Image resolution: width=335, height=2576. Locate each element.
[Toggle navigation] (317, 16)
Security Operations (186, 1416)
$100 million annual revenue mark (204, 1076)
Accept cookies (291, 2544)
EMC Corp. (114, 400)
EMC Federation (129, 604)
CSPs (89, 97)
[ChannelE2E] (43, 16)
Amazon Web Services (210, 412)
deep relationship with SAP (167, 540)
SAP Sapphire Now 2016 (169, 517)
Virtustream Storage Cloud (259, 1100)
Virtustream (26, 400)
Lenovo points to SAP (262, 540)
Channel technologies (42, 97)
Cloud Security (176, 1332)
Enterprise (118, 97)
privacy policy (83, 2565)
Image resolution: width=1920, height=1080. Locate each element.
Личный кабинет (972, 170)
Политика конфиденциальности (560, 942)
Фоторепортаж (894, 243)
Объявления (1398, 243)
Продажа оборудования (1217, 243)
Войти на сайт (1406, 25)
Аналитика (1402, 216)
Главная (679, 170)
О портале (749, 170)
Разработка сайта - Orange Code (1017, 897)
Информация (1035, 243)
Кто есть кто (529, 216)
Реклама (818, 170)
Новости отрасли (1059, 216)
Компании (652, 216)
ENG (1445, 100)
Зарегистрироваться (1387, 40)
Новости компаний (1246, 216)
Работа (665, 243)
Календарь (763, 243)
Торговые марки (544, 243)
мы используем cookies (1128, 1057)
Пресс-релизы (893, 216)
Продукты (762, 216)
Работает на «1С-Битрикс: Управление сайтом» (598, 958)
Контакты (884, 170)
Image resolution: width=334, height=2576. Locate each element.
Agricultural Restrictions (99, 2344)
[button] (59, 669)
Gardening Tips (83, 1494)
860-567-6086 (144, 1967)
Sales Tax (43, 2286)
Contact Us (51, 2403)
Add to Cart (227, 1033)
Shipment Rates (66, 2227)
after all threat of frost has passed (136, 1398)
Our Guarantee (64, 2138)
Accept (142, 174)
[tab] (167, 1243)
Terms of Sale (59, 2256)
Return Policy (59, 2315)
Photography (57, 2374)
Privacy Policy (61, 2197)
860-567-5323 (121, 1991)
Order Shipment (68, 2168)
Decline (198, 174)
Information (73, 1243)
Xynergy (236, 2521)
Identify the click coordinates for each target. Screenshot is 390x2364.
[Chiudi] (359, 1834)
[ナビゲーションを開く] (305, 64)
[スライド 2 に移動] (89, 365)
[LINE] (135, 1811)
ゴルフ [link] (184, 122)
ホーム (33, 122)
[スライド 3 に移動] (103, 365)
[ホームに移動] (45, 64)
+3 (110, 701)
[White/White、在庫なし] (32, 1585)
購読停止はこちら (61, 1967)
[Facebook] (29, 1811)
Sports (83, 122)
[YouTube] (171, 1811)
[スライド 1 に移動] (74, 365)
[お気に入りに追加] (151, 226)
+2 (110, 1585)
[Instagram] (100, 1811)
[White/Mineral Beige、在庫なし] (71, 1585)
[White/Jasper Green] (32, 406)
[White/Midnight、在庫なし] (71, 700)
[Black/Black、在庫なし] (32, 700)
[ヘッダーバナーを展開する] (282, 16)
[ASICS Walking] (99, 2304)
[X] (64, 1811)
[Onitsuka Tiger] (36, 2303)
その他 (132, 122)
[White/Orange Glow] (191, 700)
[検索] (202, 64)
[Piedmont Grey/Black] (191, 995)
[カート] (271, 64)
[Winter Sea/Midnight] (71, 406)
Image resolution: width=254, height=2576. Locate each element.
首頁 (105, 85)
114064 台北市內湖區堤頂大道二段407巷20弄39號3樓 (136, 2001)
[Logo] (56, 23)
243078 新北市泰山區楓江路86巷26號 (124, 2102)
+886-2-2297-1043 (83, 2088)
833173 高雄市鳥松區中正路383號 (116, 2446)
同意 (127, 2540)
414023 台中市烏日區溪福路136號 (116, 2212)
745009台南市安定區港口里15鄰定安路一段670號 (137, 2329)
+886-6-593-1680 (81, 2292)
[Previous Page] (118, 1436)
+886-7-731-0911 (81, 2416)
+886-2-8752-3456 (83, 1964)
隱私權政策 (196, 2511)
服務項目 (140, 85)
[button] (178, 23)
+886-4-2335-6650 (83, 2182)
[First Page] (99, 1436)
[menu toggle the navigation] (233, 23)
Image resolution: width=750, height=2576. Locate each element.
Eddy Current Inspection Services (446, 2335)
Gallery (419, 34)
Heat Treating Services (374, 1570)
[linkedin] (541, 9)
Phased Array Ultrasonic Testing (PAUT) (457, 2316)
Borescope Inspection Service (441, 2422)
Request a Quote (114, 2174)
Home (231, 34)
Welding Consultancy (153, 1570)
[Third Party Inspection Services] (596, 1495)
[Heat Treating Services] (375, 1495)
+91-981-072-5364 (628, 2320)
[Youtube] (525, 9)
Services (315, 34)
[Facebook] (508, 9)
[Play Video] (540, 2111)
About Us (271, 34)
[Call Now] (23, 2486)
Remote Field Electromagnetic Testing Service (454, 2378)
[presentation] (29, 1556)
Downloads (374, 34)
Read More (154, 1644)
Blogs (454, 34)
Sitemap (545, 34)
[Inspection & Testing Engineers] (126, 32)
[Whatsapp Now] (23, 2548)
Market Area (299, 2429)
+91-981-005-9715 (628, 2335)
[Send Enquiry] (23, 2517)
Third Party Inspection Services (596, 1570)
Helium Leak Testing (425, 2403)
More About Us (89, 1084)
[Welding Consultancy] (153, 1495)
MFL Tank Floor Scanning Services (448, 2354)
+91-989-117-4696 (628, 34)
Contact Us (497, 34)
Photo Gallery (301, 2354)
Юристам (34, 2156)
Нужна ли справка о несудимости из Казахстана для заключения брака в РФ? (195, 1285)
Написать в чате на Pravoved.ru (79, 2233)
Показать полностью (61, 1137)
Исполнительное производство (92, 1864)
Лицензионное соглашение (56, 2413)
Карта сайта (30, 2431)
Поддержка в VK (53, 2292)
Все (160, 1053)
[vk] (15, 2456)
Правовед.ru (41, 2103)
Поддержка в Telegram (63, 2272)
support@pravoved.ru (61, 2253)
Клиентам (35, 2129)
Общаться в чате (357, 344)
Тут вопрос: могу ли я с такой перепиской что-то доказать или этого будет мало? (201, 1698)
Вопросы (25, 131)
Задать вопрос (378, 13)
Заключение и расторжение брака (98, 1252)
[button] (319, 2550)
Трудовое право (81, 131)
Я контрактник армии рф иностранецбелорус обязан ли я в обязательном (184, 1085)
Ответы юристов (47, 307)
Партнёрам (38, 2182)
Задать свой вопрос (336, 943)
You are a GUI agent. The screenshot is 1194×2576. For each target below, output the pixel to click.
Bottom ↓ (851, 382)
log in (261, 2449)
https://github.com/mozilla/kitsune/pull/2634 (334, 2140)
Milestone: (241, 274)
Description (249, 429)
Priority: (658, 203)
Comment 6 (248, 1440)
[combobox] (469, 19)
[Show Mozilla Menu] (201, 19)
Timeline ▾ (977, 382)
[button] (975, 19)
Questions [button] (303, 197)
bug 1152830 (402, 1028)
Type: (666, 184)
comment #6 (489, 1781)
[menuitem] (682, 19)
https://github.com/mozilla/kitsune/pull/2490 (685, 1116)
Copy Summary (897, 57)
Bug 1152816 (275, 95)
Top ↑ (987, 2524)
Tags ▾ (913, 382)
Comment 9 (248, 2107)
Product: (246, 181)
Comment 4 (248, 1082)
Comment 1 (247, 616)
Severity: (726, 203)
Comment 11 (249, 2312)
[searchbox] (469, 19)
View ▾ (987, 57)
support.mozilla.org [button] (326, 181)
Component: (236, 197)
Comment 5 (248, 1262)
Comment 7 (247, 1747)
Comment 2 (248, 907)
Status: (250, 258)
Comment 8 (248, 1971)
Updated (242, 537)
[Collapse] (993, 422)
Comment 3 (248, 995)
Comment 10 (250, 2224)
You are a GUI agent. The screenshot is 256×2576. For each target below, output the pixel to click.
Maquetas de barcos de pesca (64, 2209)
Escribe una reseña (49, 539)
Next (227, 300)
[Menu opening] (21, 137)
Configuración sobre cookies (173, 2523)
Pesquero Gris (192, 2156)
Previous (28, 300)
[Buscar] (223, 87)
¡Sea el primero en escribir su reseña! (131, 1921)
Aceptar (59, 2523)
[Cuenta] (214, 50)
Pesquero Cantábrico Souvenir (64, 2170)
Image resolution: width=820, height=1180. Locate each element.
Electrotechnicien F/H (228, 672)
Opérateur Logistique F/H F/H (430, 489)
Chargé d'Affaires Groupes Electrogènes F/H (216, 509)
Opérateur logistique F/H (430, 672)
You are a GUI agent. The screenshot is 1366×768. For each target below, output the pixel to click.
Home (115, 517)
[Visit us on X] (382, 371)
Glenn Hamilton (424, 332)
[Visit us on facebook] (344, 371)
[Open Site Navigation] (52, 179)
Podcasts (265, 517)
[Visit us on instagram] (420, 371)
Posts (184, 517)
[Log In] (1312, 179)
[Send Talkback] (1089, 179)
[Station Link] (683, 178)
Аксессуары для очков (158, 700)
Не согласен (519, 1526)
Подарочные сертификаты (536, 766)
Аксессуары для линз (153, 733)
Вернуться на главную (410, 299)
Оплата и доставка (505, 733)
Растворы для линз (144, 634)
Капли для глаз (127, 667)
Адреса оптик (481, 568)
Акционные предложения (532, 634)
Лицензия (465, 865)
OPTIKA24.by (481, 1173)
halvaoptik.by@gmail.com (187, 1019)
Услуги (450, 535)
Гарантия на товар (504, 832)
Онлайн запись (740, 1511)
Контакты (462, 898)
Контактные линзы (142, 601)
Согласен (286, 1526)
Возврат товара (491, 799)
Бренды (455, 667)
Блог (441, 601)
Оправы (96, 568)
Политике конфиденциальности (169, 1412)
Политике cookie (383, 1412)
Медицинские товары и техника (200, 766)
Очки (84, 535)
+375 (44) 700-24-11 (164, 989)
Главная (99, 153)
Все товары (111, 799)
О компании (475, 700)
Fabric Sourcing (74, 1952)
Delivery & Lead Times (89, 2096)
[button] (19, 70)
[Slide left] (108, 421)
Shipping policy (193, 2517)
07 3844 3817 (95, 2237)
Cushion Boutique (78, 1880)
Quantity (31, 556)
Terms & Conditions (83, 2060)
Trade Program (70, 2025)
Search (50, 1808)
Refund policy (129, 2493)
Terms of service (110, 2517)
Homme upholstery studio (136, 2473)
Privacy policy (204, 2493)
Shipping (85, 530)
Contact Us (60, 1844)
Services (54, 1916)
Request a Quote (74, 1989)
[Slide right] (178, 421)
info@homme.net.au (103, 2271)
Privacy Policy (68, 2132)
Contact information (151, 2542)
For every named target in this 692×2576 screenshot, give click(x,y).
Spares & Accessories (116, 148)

◆ **WHAT IS NEEDED**
Look for the word "Party" in the records above, count the lines that hold it, and give only that number.

◆ **EXERCISE SOLUTION**
2